For the new president to assume real power, Díaz-Canel will have to consolidate his position with the country’s main political forces—the Communist Party, the armed forces and the Castro family. Although Raúl will no longer be the head of state, his influence will still be felt, especially considering his son Alejandro is an officer at the powerful interior ministry and his former son-in-law Alberto Rodriguez heads GAESA, the military-owned holding company that controls much of the island’s tourist business. For the new president to make any meaningful economic changes, he will need to have the Castros, as an empowered interest group, on board.
The new president also inherits a government, with few exceptions, dominated by inertia and conditioned to regard change as a negative. As political scientist Richard Feinberg noted in 2016 of this mind-set, “For over 50 years now—two full generations—Cubans have lived within the communist paradigm as interpreted by one charismatic leader whose personality was so strong, whose presence was so deeply felt, as to crowd out alternative scenarios. Continuity, not change, was the norm.” This partially explains why much of the government remains resistant to economic changes and is slow in bringing projects to fruition.
Key to the process of attempting to make Cuba’s economy work is the need to overhaul the state-owned enterprises, which dominate the island’s economic activity. It is thought that state-owned enterprises absorb one-fifth of the budget as subsidies. This remains a tremendous drag on the economy and state finances.
Another challenge for Díaz-Canel is Venezuela’s economic collapse; since 2014, this has left Cuba without a source of economic aid, which is critical for a government that has steadfastly refused to make the necessary reforms. At the same time, the tougher approach taken by the Trump administration has hurt the flow of U.S. tourists to the island (which peaked at 619,000 in 2017). Although there remain ways to travel to Cuba, the numbers fell off, though latest data indicate a recent marginal improvement. The Trump administration reversed some of the Obama administration’s policies to make certain that U.S. tourist dollars do not flow to the Cuban government, which is a major player in the tourist business (part of which is owned by the armed forces).
Growth prospects for the Cuban economy are not robust.

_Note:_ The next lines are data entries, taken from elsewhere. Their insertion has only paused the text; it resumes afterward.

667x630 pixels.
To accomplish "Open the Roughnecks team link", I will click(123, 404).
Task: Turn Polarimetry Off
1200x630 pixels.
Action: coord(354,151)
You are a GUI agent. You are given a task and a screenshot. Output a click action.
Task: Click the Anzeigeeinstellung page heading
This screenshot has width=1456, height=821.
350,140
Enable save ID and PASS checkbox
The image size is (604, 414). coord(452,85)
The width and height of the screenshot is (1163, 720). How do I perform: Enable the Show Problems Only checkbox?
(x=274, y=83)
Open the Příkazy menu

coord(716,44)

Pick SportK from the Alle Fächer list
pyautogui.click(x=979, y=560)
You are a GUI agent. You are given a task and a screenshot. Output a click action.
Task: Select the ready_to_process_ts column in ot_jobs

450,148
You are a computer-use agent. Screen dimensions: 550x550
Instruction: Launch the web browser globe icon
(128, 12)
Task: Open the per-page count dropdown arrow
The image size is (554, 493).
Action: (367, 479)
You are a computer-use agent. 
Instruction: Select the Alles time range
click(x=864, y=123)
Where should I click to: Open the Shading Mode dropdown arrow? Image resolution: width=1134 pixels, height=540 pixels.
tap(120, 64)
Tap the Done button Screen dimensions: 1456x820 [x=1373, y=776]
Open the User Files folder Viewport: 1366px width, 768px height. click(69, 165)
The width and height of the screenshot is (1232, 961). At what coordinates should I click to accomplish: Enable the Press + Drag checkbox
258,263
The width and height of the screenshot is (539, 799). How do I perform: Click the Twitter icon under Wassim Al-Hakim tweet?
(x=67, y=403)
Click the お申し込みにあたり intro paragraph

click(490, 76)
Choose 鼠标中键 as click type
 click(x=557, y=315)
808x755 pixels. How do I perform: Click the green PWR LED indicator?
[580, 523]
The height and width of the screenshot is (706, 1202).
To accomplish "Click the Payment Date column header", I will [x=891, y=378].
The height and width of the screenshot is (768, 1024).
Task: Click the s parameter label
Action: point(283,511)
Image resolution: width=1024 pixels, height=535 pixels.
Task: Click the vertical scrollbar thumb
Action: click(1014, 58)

In 2016, the economy contracted by 1.6 percent in 2016, and expanded by an anemic 0.9 percent in 2017. According to the United Nations’ Economic Commission for Latin America and the Caribbean, real GDP growth in 2018 is forecast at 1.0 percent, hardly enough to give the new leader a boost.
And Cuba has a debt problem. Although the Caribbean country has received some debt forgiveness, it still has more than $1 billion in unpaid commercial debt from the 1980s. Although there was debt forgiveness from a number of countries. Clearing up the remaining debt is crucial if Cuba is to regain access to international finance.
Díaz-Canel inherits a stalled economy, entrenched interests with a dysfunctional economic-policy bureaucracy, growing pension demands with an aging population, and a frustrated younger generation that is more aware of the outside world than those before. Many members of the more ambitious younger generation have left the island and are contributing to the economies of the United States, Canada, Spain and other Latin American countries.
One of the earlier tests for the new government should be tackling the foreign exchange system. This was discussed by Raúl Castro but never attempted. However, it would greatly simplify doing business in Cuba, as well as helping to reform the state-owned enterprises. As the Financial Times’ John Paul Rathbone has noted, “Currency unification . . . would help force that process, as multiple exchange rates within state enterprises mask chronic inefficiencies and fuel exchange rate arbitrage, and thus corruption.”
But this is where it becomes difficult for Díaz-Canel: a declining economic situation puts the government under pressure to do something. Yet there is the concern that currency unification would make evident the poor finances of many state-owned enterprises, force some of them to close or be merged, or compel job-force reductions. It would also put the new leader on a collision course with vested interests, which in the state-owned enterprises includes the powerful military.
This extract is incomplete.